Although a substantial literature has developed examining these models, how and where spectral and temporal frequency information is combined to give rise to the percept of pitch is still largely unknown. Although frequency is analyzed subcortically, pitch does not appear to be represented until at least the level of primary auditory cortex. For example, Gockel et al. (2011) failed to find a representation of pitch in the frequency following response (FFR) elicited from subcortical nuclei. Electrophysiological recordings in animal models (Merzenich and Brugge, 1973; Merzenich et al., 1974) and functional imaging studies in humans (Lauter et al., 1985; Pantev et al., 1988) have shown that primary auditory cortex contains a tonotopic frequency organization, with neurons selectively responsive to high-frequency sounds located medially on the superior temporal plane, and those responsive to low-frequency sounds located more laterally. Using magnetoencephalography (MEG), Pantev et al. (1996) found that neural populations in A1 were responsive to the fundamental frequency of a complex stimulus containing harmonics of that fundamental, but no energy at f0 itself. They concluded that the tonotopic organization of A1 is based on periodicity rather than frequency, suggesting that primary auditory cortex contains the first representation of stimulus pitch. However, it has since been suggested that the response recorded by Pantev et al. (1996) may have been in response to the distortion product commonly found at f0 in missing fundamental stimuli, or to a band of masking noise that was centered at this frequency (Walker et al., 2011). Moreover, electrophysiological recordings in awake macaques have failed to find any individual neurons in A1 that are responsive to the pitch of the missing fundamental (Schwarz and Tomlinson, 1990). Instead, it appears that pitch is first represented beyond primary auditory cortex.

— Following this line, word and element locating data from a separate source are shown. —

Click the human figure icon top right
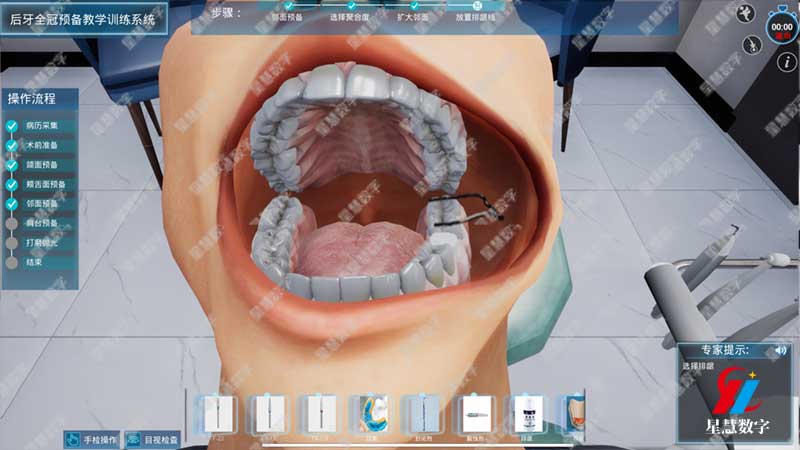This screenshot has height=450, width=800. [744, 13]
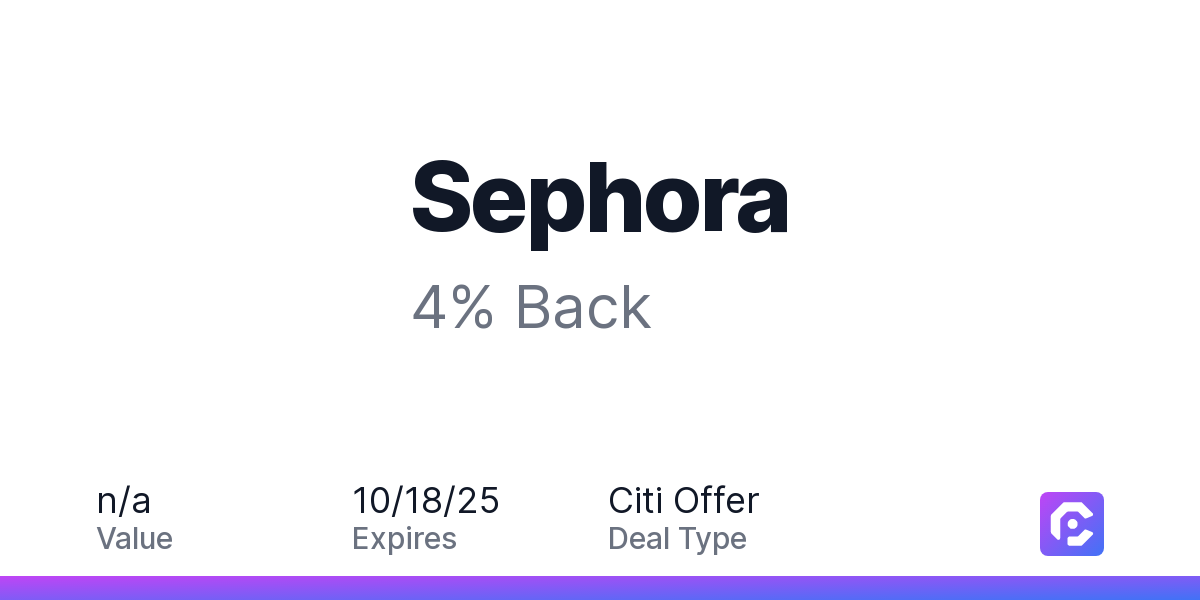This screenshot has height=600, width=1200.
Task: Select the Sephora merchant heading
Action: (x=600, y=198)

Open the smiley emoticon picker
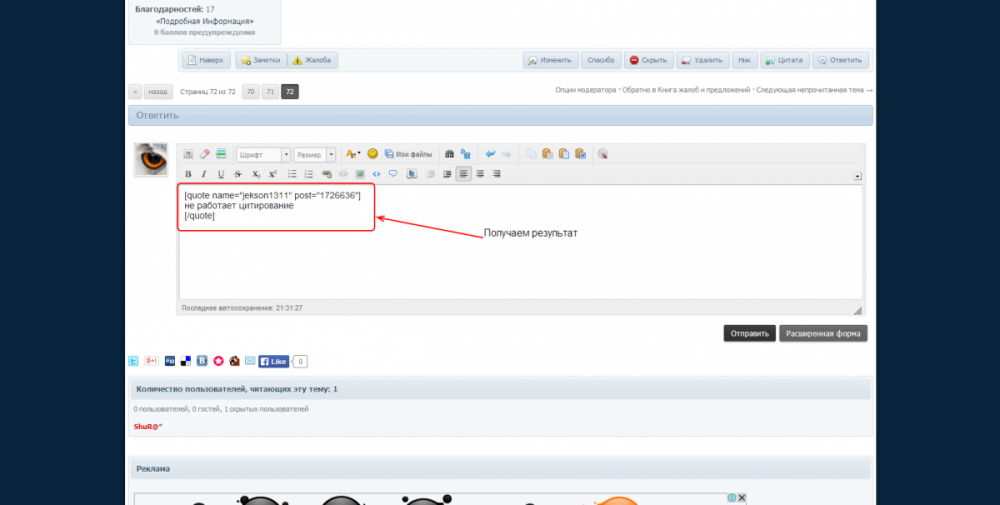[373, 154]
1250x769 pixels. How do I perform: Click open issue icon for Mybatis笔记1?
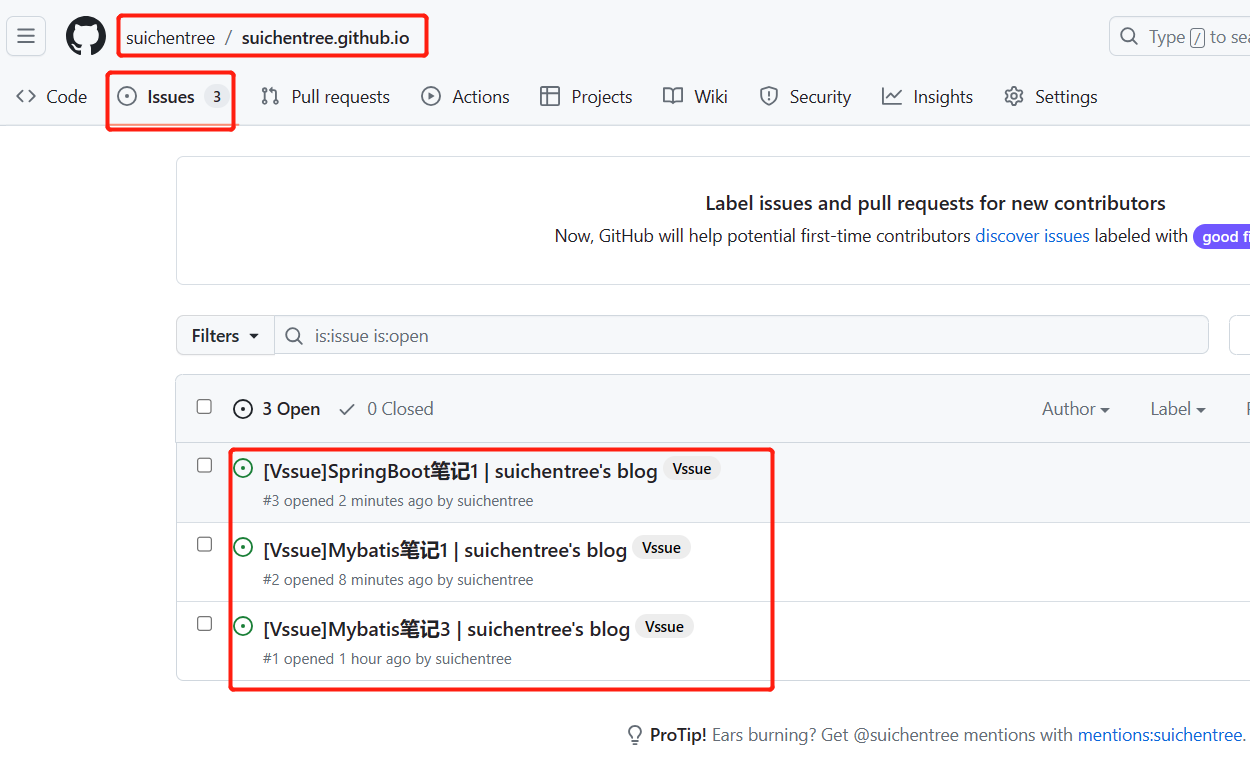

Physiological recordings from a region just beyond primary auditory cortex at the anterolateral low-frequency border of A1 in the marmoset have identified a restricted region of cells responsive to pure tones and complex tones of the same pitch (Bendor and Wang, 2005). The search for an equivalent neural population in human cortex has predominantly employed iterated rippled noise (IRN), a class of stimuli created by delaying a copy of a noise waveform and adding it back to the original noise. When this process is repeated a number of times, the resultant stimulus exhibits temporal regularity at the period of the delay, which is heard as a pitch equal to the inverse of that delay (e.g., a delay of 5 ms results in a perceived pitch of 200 Hz; Patterson et al., 1996). IRN stimuli can be high-pass filtered to remove all of the energy in the region of the resolvable harmonics, leaving a high-frequency spectrum that resembles white noise, although with an increasing number of iterations it will contain some unresolved spectral information. These filtered IRN stimuli still elicit a pitch percept, suggesting that the introduction of temporal regularity by the iterated delay-and-add process provides cues to pitch that are predominantly represented by a temporal code. Thus, IRN stimuli primarily engage the temporal pitch mechanism, and provide a useful comparison for stimuli with more salient spectral cues such as pure tones or complex harmonic sounds.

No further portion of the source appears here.